*DATA TO PROCESS*.
■ ■ ■ ■ ■ ■ ■

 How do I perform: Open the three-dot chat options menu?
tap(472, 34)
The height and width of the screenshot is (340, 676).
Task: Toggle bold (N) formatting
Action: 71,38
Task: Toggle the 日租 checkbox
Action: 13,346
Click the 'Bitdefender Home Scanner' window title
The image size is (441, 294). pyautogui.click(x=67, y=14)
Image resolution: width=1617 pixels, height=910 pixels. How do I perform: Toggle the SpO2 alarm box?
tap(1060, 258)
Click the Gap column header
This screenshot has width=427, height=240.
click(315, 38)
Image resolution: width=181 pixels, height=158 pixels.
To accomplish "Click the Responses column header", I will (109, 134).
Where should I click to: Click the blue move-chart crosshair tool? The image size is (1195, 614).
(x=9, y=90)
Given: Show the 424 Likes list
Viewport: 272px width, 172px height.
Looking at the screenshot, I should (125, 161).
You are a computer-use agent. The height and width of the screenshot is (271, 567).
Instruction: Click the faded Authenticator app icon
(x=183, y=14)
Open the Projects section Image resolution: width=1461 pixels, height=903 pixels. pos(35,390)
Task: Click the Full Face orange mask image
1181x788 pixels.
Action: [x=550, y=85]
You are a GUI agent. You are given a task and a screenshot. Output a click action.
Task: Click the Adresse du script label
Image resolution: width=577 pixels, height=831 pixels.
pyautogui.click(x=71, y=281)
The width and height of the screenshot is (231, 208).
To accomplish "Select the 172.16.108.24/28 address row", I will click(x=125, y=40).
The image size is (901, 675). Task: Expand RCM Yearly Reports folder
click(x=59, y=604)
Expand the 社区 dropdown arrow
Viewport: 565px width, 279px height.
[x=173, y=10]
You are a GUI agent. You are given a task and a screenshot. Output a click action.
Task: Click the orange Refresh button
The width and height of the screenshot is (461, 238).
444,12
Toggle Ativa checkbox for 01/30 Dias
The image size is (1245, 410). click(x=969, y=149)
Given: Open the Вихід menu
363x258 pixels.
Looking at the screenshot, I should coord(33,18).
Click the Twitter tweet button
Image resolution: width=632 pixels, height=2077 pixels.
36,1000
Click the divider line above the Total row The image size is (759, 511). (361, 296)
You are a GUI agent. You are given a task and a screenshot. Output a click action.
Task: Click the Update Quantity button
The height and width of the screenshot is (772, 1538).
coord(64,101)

■ ■ ■ ■ ■ ■ ■

*REQUIRED WORK*. Give the number of lines above containing the word "accomplish", with no other text.

*ANSWER TO THE PROBLEM*. 2